> **Collection entries**:
-*-
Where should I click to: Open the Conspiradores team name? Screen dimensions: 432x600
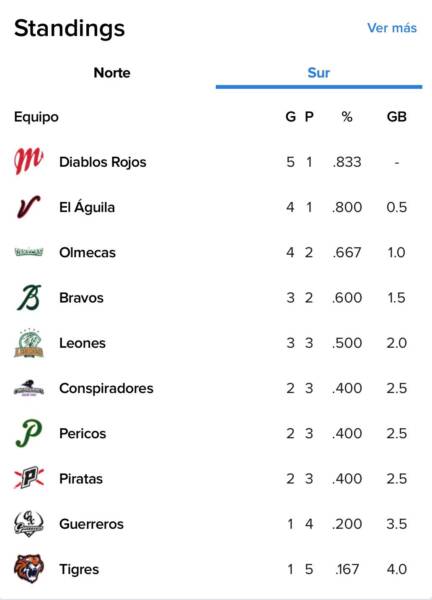(x=106, y=388)
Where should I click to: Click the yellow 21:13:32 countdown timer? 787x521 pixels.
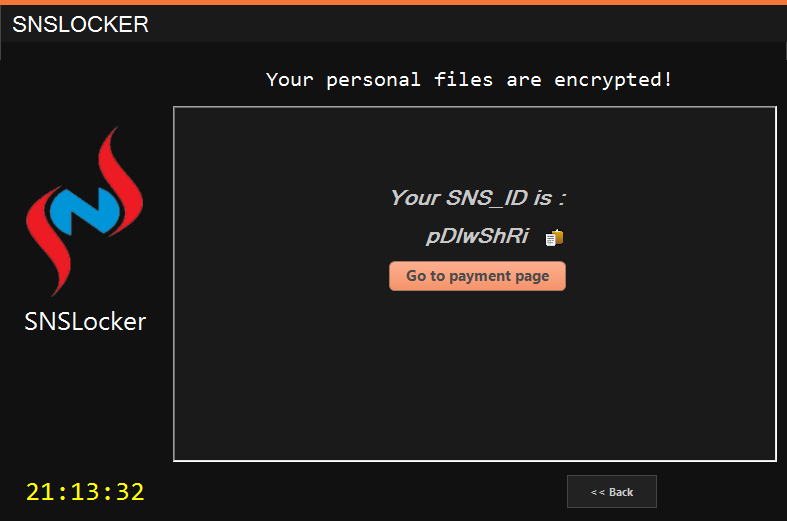[x=85, y=491]
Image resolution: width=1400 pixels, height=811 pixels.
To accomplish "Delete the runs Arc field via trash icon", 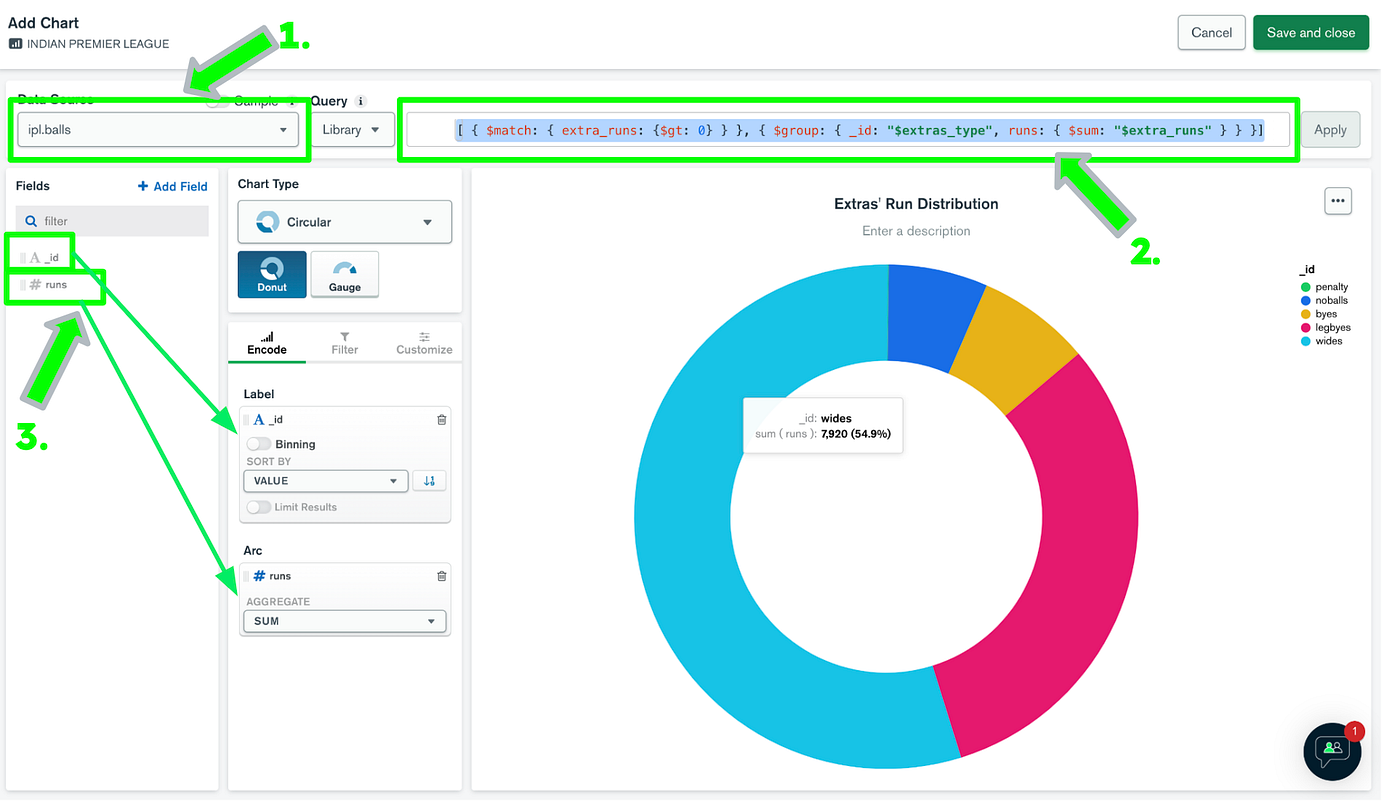I will (x=441, y=575).
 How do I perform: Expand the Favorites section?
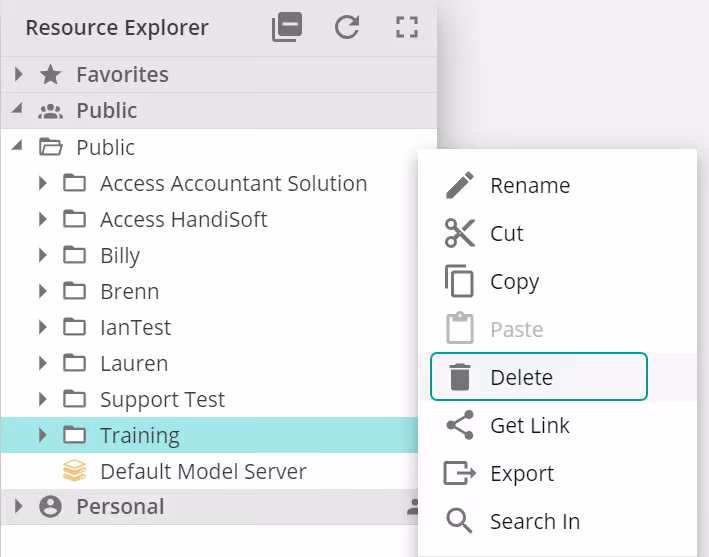tap(19, 75)
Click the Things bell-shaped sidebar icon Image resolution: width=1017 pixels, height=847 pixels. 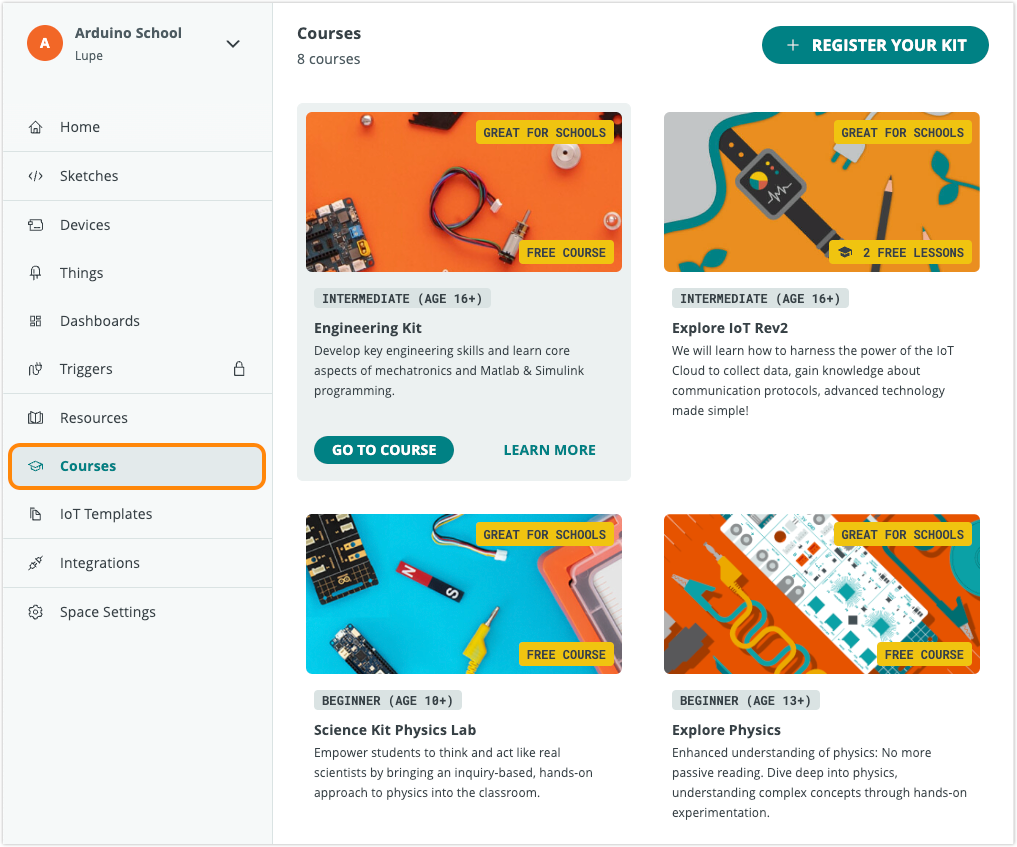pos(36,272)
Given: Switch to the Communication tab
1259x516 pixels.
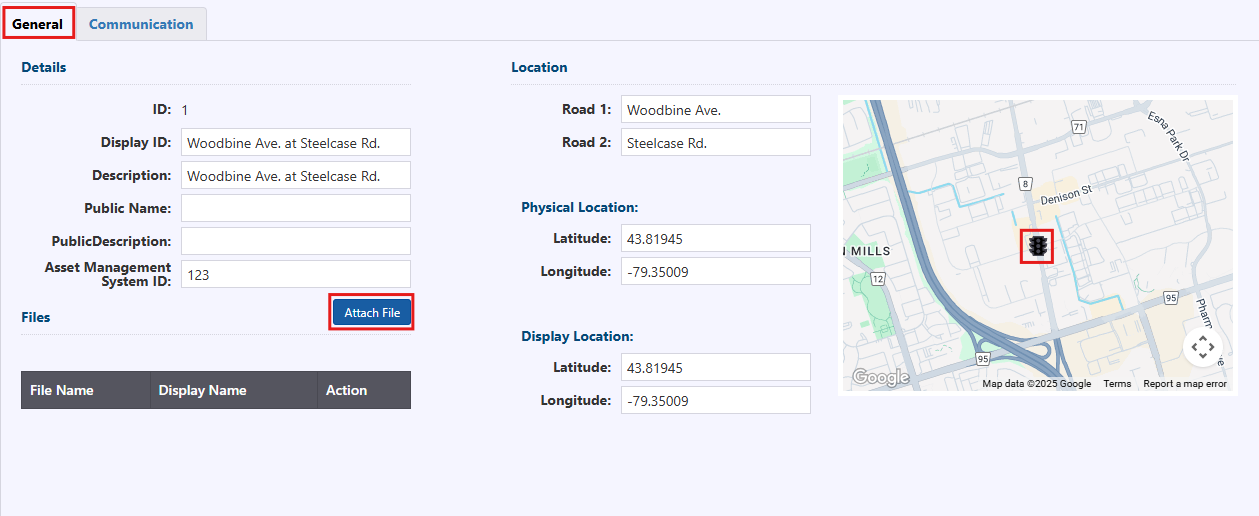Looking at the screenshot, I should click(141, 24).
-*-
> **REQUIREMENT**: Write out exactly, and nothing more than, the lines of the entries above from the line containing "Given: Switch to the Communication tab" through the final line; omit any pictures.

> **SOLUTION FOR THIS TASK**:
Given: Switch to the Communication tab
1259x516 pixels.
Looking at the screenshot, I should click(141, 24).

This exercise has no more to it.